University of Vermont Extension 
Department of Plant and Soil Science

Winter News Article


Dr. Leonard Perry, Extension Professor
University of Vermont

Freshly cut balsam. Pinecones. Cookies baking in the oven. Peppermint. Citrus. Bayberries.

Don't you wish you could just bottle up the smells of the holiday season to enjoy throughout the winter months, and perhaps next summer when it's so hot that you are almost wishing for snow? You can, by making your own winter blend of potpourri.

It's simple to do, and most of the ingredients you need are right in your own home. The rest are available at craft stores, pharmacies, florist shops, and department stores.

Potpourri, by definition, is a jar of flower petals and spices used for scent. You will need a mix of different botanical materials such as dried flower petals, seeds, and leaves; citrus peelings; balsam needles; and pinecones, as well as herbs and spices. Generally, a potpourri blend includes at least three, but up to six different plant materials and three to four herbs and spices.

You also will need scented oils and a fixative like orrisroot, which absorbs and holds the scent. Orrisroot is available at herbal shops, natural food co-ops and health stores, many drug stores, and possibly craft stores. Plan on about two tablespoons of fixative per five or six cups of dried materials.

Although scent is the most important part of potpourri, you want the mixture to be visually attractive, too, so pay attention to texture and color. Mix delicate flower buds with curls of cedar or twists of orange or lemon peel. Combine large flower heads and small pinecones. As to color, keep in mind that single color mixes can be just as interesting as soft, muted blends or bright, bold colors. Don't be afraid to experiment.

Ingredients for winter potpourri blends are all around you. Save trimmings from your Christmas tree, wreath, or pine boughs that adorned your mantle.
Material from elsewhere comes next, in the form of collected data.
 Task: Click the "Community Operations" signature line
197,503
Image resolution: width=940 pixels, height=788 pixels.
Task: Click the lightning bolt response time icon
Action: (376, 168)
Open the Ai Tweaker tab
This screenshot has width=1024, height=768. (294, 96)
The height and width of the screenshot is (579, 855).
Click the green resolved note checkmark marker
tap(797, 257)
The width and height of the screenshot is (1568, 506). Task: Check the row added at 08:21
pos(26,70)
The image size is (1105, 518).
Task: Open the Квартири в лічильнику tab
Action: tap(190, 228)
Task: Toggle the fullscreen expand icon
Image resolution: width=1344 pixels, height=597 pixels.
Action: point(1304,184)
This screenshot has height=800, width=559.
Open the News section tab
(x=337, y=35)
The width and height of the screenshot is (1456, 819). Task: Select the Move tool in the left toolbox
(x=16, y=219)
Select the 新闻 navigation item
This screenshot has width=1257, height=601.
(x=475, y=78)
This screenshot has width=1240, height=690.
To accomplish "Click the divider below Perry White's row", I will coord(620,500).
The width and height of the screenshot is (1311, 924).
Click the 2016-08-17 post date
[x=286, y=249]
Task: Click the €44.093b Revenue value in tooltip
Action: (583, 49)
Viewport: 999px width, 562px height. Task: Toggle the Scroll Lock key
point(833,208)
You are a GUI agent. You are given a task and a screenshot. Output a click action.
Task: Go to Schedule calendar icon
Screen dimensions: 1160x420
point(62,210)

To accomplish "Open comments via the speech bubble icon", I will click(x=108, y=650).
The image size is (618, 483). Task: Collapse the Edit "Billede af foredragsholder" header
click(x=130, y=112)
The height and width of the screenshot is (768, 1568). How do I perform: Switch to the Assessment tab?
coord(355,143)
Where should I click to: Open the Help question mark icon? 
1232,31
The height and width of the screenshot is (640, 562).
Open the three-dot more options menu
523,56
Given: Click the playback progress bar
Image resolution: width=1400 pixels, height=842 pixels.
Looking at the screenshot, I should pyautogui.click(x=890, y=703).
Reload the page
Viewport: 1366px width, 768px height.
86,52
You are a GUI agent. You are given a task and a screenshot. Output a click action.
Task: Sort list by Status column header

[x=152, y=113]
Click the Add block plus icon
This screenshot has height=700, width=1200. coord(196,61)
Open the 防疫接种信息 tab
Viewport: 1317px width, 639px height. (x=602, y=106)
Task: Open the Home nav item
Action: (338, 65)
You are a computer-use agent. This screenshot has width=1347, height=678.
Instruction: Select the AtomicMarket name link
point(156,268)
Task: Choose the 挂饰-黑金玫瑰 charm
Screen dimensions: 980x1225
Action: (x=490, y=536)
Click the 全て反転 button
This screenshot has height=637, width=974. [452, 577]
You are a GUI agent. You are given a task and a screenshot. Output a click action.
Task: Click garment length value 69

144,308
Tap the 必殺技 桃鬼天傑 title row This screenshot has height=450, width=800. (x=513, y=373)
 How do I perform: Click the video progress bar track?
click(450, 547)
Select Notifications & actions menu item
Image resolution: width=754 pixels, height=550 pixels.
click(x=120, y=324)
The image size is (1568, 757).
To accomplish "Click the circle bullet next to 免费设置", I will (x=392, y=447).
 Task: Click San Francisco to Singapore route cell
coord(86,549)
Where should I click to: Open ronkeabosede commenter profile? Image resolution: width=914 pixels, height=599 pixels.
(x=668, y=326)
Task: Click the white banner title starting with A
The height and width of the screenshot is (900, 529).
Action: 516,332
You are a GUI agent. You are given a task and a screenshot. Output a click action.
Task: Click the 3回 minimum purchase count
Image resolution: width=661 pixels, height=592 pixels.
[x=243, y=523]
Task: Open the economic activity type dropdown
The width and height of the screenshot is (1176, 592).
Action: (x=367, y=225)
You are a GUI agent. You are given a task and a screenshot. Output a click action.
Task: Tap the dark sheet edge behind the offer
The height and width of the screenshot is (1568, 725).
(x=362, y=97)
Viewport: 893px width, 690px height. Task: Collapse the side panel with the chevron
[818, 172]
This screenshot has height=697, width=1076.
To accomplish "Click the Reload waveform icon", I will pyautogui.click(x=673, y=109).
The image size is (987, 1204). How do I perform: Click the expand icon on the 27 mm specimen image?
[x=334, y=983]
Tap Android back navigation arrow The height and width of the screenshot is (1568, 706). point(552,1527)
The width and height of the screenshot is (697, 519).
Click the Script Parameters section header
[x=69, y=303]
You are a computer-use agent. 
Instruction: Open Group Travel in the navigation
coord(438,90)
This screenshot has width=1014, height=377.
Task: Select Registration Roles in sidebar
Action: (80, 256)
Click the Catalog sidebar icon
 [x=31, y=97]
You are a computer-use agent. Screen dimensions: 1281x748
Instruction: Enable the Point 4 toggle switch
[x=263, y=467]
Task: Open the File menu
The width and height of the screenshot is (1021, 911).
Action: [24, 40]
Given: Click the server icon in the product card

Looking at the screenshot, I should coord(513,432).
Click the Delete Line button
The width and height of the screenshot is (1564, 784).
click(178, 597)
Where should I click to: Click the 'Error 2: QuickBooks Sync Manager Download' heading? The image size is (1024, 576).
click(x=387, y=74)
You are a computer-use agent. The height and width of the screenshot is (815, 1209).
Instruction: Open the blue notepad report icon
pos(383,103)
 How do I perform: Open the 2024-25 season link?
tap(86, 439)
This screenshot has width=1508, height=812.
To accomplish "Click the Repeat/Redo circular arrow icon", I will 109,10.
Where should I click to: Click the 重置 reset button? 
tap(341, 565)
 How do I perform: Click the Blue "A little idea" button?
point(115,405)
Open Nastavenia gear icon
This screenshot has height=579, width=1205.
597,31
Don't toss the peel from your breakfast orange.

Check your pantry for whole cloves, cinnamon sticks, or ginger root, leftover from holiday baking. Enjoy your holiday centerpiece then save the flowers and foliage. Or go for a winter walk to collect pinecones, sprigs of evergreen, and dried flower pods.

Once you have collected your materials, you will need to dry them thoroughly. A food dehydrator or an oven set at 100 degrees F works best as you will want to dry plant materials quickly to retain the color and shape. If you use an oven, keep the door cracked open and supervise the process to prevent scorching. Drying also kills any insects present.

Try different combinations of plant materials to find what you like. For example, you could mix balsam fir needles with orange peel (cut into one-eighth inch strips), bay leaves, and dried cloves. Or try rose petals, lemon peel, and cinnamon sticks. What about combining tiny pinecones, vanilla beans, and nutmeg?

Play around with combinations until you find a blend you like--both for its appearance and scent. Then measure two tablespoons of chopped or powdered orrisroot into a separate bowl, and sprinkle with a few drops of a scented oil. Stir well. Again the trick is to experiment. You can buy oils in a range of scents from lemon and peppermint to bayberry, almond, and florals like lavender and rose.

Once the oil is completely absorbed (it may take a few hours), toss the orrisroot with the botanicals. Place in a loosely covered container or brown paper bag to allow to cure. Stir every few days for a week to 10 days.

When the scents are well blended, transfer the potpourri to a decorative jar or container with a tight-fitted lid. This will help preserve the fragrance when the potpourri is not in use.

Anytime you want to remember the holidays, or evoke other memories of winter, simply open the container, close your eyes, and take a deep breath!